▸ **GOAL OF THE EXERCISE**: Show the lines below where "Kits" occurs.

———

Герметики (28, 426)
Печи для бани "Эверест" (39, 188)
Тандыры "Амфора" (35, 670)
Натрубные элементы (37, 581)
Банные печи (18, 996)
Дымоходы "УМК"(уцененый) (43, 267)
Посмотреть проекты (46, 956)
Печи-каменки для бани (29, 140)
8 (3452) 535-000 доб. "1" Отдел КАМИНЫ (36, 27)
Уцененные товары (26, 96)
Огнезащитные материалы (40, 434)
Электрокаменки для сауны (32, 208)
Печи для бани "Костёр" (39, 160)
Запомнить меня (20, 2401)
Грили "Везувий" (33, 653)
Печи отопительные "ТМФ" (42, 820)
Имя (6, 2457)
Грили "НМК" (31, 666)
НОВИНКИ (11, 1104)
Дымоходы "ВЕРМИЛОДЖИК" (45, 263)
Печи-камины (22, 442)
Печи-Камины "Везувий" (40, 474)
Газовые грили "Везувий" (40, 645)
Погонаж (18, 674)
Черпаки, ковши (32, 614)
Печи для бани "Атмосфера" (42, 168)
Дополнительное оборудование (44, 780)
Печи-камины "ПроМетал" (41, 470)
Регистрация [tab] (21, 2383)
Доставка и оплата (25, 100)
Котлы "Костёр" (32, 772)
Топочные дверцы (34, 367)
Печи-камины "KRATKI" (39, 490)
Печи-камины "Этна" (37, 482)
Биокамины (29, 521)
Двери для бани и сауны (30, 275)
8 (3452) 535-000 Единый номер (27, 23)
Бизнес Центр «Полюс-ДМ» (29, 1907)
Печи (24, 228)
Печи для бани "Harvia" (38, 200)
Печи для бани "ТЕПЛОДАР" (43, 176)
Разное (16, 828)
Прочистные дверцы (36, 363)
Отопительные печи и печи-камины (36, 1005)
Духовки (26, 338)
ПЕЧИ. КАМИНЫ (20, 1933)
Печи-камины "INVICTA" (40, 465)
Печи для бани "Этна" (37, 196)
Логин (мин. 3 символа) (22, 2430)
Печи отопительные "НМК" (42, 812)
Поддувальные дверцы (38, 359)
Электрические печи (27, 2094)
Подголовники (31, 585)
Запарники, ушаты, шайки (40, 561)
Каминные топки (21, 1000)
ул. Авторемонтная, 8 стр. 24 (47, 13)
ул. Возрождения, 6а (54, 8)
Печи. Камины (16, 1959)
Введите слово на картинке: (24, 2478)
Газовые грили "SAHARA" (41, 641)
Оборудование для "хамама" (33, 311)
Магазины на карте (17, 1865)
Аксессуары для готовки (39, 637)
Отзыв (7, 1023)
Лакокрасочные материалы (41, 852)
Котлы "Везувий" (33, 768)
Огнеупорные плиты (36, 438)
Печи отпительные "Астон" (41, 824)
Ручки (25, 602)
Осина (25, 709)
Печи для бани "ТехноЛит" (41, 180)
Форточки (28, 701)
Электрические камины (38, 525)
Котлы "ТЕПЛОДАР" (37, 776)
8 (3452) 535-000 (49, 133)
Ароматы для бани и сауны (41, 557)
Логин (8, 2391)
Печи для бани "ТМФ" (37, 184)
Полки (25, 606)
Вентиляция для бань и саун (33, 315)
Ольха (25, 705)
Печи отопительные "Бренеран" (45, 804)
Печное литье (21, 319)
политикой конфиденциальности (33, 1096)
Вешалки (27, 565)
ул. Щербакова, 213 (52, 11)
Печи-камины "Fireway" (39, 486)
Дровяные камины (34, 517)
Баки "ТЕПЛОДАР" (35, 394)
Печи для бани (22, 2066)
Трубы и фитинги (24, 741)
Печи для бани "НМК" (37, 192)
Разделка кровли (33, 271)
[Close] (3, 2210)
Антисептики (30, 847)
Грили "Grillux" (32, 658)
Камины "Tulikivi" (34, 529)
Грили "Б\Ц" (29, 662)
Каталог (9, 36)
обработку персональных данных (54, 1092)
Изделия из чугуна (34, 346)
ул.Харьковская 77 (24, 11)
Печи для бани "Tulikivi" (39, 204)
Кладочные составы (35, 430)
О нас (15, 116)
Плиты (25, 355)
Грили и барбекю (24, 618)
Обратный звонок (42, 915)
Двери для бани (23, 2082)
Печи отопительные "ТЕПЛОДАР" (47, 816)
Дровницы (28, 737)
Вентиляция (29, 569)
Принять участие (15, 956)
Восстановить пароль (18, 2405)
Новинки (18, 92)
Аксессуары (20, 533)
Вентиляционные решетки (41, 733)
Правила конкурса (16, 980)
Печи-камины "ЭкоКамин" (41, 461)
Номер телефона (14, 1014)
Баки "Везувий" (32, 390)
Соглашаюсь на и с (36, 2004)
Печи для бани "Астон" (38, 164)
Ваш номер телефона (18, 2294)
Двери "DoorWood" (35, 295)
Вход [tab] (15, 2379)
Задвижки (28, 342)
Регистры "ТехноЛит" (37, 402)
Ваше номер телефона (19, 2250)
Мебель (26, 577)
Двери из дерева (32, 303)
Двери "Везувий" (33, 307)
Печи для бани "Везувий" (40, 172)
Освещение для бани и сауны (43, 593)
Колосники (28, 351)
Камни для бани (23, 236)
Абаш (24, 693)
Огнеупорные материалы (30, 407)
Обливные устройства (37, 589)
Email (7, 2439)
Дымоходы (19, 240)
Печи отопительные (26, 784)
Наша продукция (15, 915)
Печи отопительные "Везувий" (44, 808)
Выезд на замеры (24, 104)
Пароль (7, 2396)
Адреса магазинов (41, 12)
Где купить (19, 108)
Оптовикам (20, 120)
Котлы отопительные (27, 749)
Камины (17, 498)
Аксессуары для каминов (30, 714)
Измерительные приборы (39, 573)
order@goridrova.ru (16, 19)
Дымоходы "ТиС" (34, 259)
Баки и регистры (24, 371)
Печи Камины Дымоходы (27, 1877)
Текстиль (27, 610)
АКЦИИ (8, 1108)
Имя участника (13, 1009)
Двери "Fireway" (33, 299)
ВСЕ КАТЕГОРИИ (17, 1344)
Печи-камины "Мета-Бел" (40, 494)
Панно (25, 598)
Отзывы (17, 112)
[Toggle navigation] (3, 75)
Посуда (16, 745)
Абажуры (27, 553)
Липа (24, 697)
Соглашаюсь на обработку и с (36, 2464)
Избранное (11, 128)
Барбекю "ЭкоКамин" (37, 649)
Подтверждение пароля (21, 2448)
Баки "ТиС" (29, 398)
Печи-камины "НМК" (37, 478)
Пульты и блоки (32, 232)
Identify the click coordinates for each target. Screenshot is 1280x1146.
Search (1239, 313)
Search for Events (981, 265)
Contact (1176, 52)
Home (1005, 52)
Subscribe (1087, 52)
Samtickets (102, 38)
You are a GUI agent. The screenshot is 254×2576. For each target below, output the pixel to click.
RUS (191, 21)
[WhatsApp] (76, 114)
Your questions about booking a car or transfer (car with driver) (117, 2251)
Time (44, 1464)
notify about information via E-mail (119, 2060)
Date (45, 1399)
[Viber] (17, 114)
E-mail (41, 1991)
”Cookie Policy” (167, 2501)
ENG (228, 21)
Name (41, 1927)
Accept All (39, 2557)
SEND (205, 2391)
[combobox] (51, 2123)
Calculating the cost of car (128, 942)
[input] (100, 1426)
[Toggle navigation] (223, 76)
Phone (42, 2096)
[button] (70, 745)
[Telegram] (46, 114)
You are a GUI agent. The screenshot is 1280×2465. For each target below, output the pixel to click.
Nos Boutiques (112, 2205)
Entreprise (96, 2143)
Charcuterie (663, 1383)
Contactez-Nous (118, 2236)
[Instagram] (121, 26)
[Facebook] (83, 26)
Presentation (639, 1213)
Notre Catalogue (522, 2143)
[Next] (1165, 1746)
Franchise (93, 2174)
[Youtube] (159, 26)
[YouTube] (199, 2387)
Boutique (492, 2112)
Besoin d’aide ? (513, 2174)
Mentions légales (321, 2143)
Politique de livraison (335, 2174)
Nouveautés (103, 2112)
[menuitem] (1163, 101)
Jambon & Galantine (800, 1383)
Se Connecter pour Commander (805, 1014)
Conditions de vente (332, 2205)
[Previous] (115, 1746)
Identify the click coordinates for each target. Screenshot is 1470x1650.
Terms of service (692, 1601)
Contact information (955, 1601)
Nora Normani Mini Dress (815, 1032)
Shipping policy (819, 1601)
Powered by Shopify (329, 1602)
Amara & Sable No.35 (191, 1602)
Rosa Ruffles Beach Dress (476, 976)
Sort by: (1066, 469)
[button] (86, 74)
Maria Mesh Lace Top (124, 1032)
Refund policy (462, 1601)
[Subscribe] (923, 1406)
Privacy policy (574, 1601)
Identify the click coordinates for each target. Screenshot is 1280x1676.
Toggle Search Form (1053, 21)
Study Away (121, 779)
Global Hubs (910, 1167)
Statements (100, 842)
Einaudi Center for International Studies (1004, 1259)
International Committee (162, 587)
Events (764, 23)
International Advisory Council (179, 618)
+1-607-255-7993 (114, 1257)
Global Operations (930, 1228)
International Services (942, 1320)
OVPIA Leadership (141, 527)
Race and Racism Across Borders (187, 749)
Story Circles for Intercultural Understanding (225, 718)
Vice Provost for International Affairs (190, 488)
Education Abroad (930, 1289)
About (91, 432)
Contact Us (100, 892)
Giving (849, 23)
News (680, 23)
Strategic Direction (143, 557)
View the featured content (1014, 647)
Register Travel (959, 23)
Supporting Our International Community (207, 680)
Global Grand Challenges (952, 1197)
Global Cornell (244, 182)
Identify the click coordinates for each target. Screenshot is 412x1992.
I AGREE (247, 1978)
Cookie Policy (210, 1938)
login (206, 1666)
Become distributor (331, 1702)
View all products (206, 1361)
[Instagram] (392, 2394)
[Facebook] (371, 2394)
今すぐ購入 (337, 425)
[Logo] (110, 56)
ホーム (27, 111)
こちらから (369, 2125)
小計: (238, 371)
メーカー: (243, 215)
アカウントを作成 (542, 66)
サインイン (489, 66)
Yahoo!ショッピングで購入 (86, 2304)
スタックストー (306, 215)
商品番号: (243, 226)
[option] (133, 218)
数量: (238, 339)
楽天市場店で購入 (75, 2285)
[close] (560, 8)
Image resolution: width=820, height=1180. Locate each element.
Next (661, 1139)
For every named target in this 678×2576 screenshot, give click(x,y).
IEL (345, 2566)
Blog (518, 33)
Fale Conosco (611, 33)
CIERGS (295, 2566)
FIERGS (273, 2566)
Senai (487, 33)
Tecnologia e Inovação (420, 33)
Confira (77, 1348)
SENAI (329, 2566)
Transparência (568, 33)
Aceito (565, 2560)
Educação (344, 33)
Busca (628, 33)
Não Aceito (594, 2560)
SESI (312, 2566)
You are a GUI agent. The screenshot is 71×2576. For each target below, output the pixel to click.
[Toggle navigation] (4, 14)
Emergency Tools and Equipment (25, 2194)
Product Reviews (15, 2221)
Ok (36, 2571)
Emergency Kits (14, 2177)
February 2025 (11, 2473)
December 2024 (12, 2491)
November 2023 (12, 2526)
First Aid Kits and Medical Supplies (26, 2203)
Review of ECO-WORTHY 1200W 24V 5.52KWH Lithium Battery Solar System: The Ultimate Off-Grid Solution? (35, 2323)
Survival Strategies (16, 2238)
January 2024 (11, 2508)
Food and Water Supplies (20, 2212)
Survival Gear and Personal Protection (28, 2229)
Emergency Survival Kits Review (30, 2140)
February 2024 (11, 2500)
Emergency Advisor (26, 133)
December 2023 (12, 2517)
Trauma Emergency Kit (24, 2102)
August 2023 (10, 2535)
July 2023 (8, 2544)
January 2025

———

▸ **RESULT OF THIS TASK**:
Emergency Kits (14, 2177)
First Aid Kits and Medical Supplies (26, 2203)
Emergency Survival Kits Review (30, 2140)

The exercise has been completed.